I was happy to finish a half-marathon sub two hours and a 10-km race under an hour. I was beating everyone on the couch. So I was winning, right?

Sure I had run several half-marathons, a few 10-km races and even a 27-km leg of the Canadian Death Race. But a marathon? Not me. Marathons are for the elite endurance athletes — or at least that’s what I thought.

In a brief moment of insanity, I entered my name in the lottery for the ING New York City Marathon in 2011. Deep down, I had visions of leading the pack off the Verrazano-Narrows Bridge.

Never in a million years did I dream my name would be drawn from the hopefuls in the lottery. Some people try year after year to get in the marathon through the lottery.

If you are still reading, you can probably guess what happened next.

I think now it was probably one of the most pivotal times in my young life.
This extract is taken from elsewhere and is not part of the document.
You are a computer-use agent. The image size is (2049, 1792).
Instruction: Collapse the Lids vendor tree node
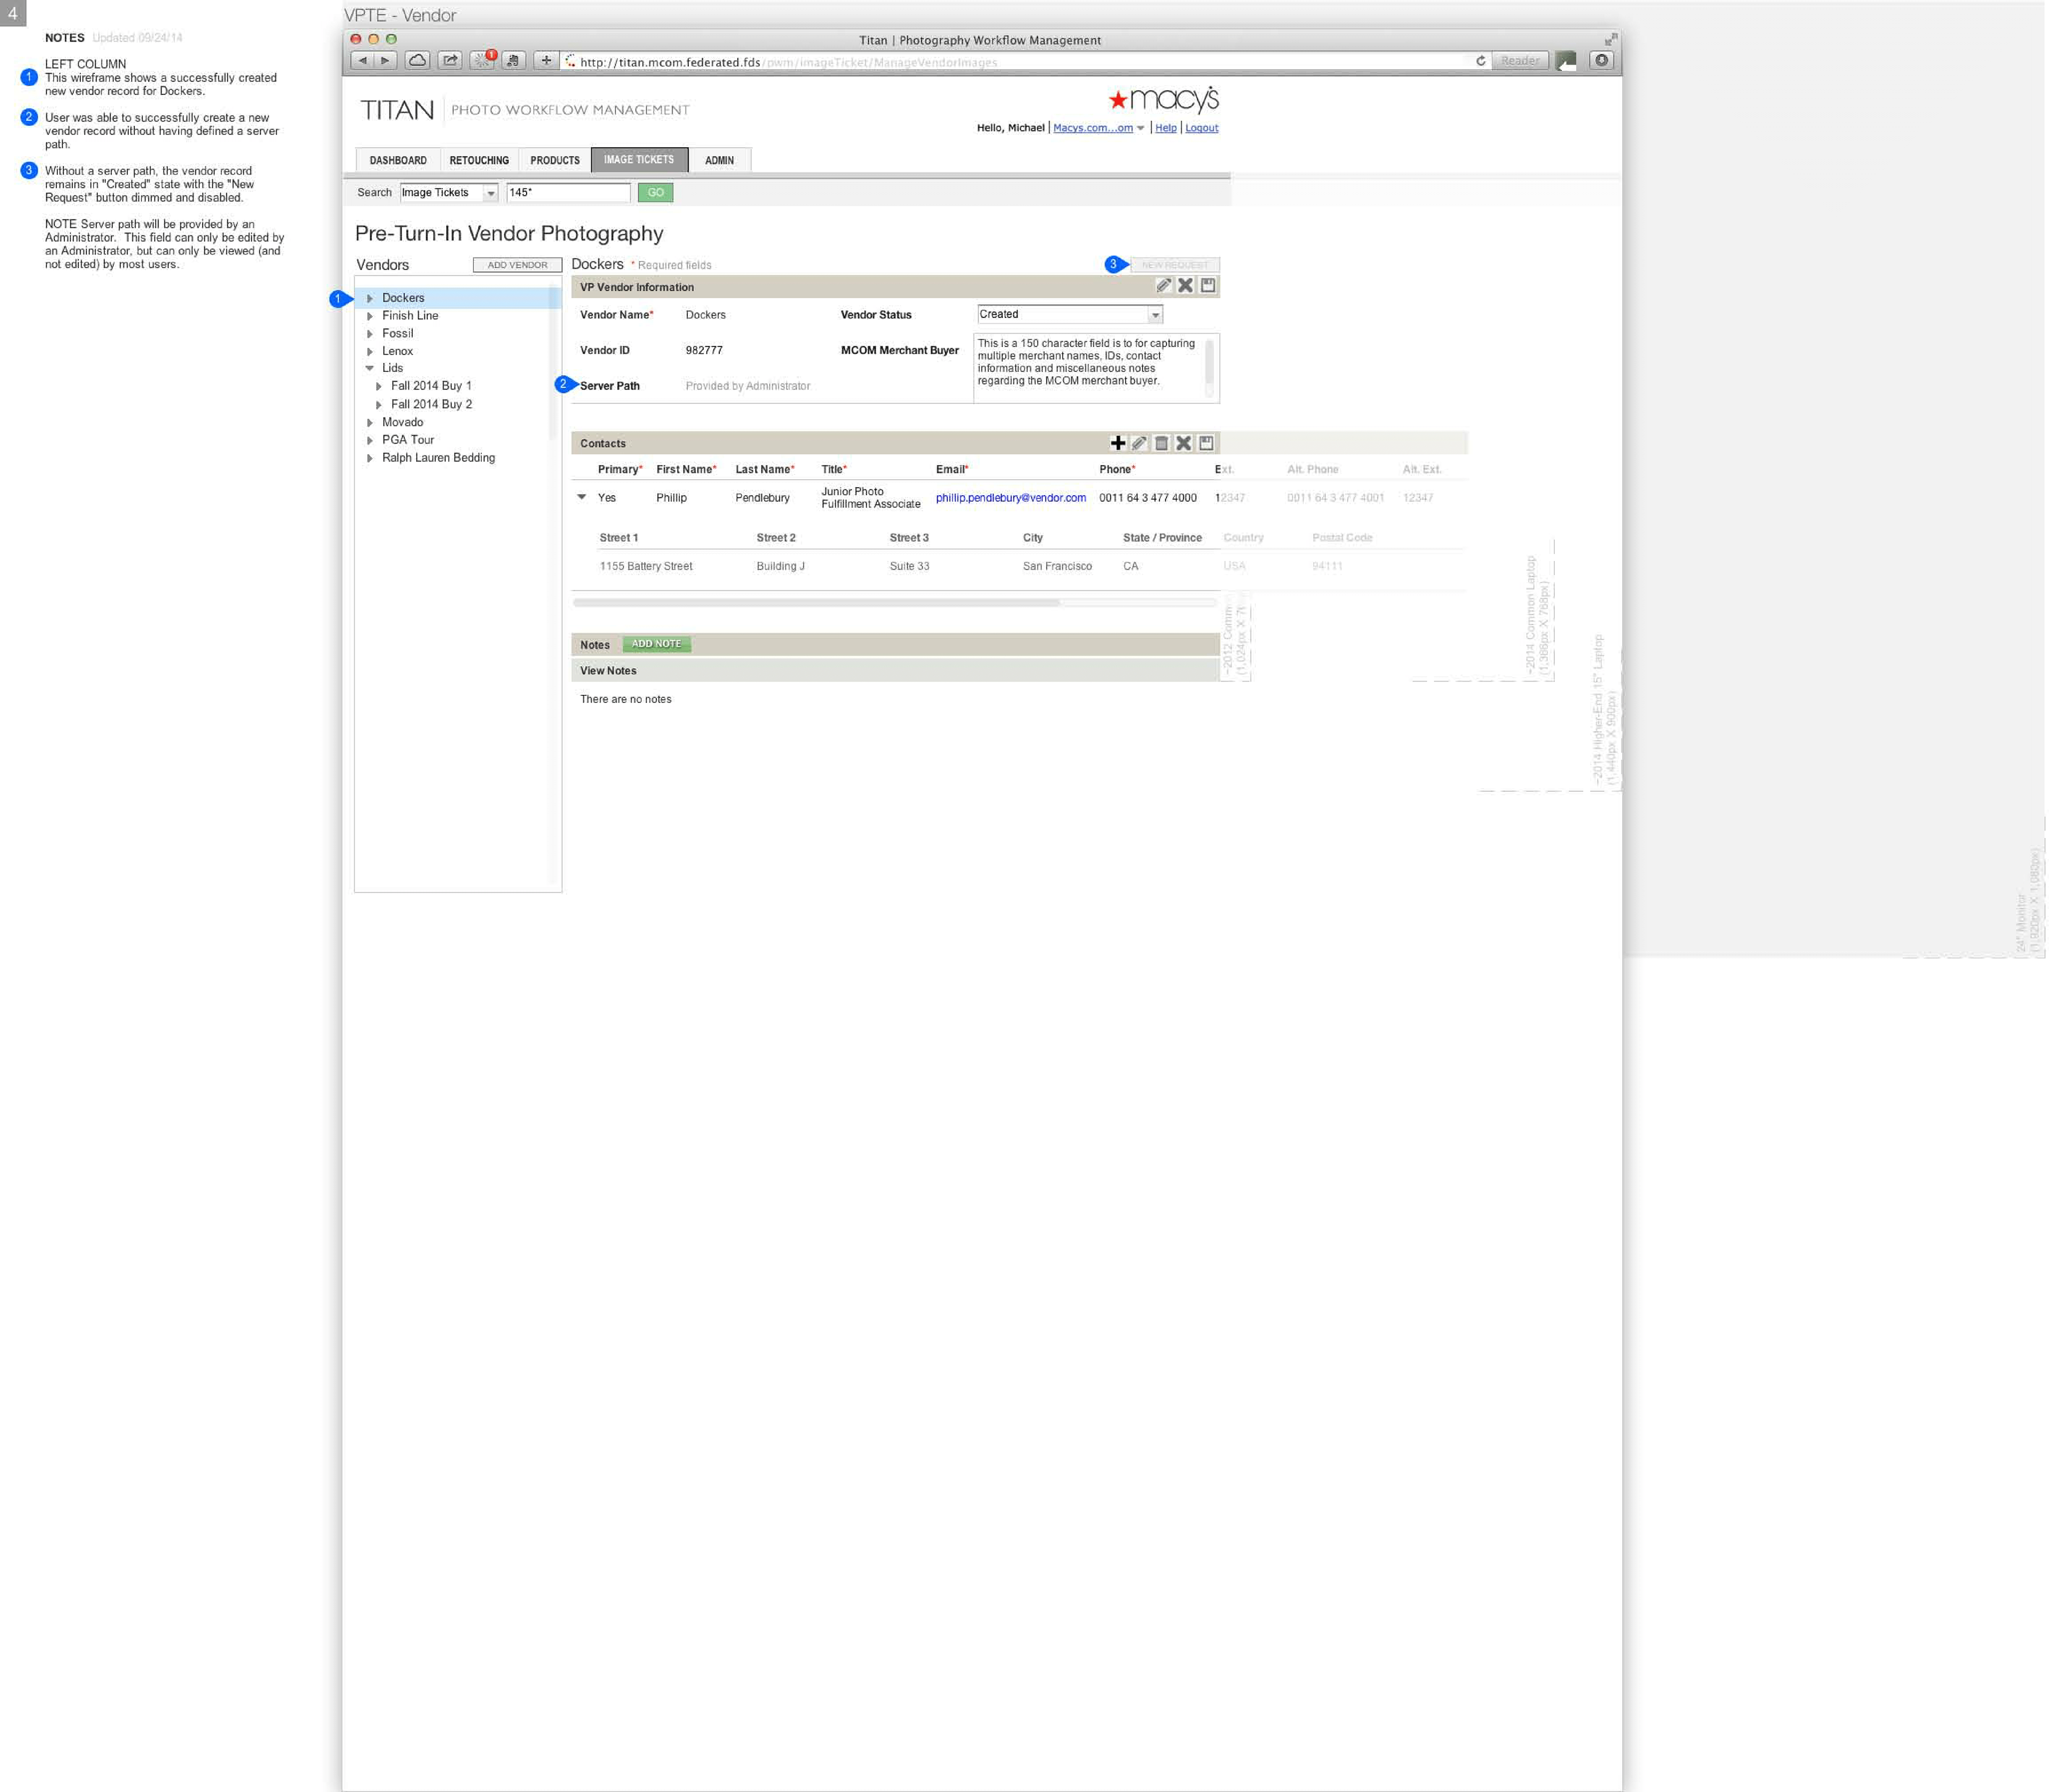coord(370,369)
It was early spring when I learned what I would be doing in November. I had about eight months to convince myself I had what it takes to run a marathon.

The hardest part of the puzzle wasn’t finding the time to run. It wasn’t dealing with the blisters, the aches, the pains, the chafing or the mental breakdowns. It wasn’t turning down an extra shot at the bar because I had to get up early the next morning for my long run.

Many new runners will tell you that overcoming the negative thoughts or self-doubt is the biggest hurtle. It was no different for me. I had only run consistently for 18 months and I still felt like a poser when I timidly declared I was a runner. Didn’t runners have to train for at least five years before they considered a marathon? Some people believe running a marathon is the epitome of fitness. So why on earth did I think I could run a marathon?

Let me tell you, in those 16 weeks of training, I learned things about myself that years in therapy never uncovered.

Above all, I learned the secret to running at any distance. It’s all about mind over matter. Set a goal. Then just do it.

Don’t get me wrong; the physical training is no easy feat. I know a few runners in Red Deer who had to postpone their marathon debut on Sunday because of injuries. I know it’s heartbreaking but it’s also smart. I hurt my left leg a month before my marathon. I ran anyway. As a result, I didn’t run pain free again until January.

Training for a marathon and successfully completing one has solidified my belief that we can do anything we put our minds to. Crossing the finish line was one of the happiest moments of my life. Yes, every part of my body was screaming bloody hell. Yes. I had to walk three km. but I loved every single gasping-for-air minute of it. I loved it so much that I immediately registered for the Scotiabank Calgary Marathon, which is next Sunday, and the BMO Okanagan Marathon in Kelowna in October.

Now in my sixth month as an official marathoner, I feel it is my duty to spread the true gospel of running. I can’t imagine my life without running. People often ask what keeps me motivated, especially on those double-digit-kilometre runs?

It’s simple. Sanity. Running clears my mind. I love the me time.

On a trail run out in the middle of nowhere, I solve world problems. I hug trees. I have some of the best conversations with myself. Running is something that constantly challenges me. And this is big: the running clothes are super cute.

I’m not trying to turn everyone I meet into a runner. Some of my best friends are non-runners. But if you want to try a new sport or push your limits, I encourage you to give running a go.

All you need to get started is a good pair of sneakers, a clean bill of health and the desire. Need some inspiration? Check out Woody’s race on Sunday starting and ending near Camille J. Lerouge school. The marathon and half-marathon start at 8 a.m. The 10-km starts at 7:45 a.m.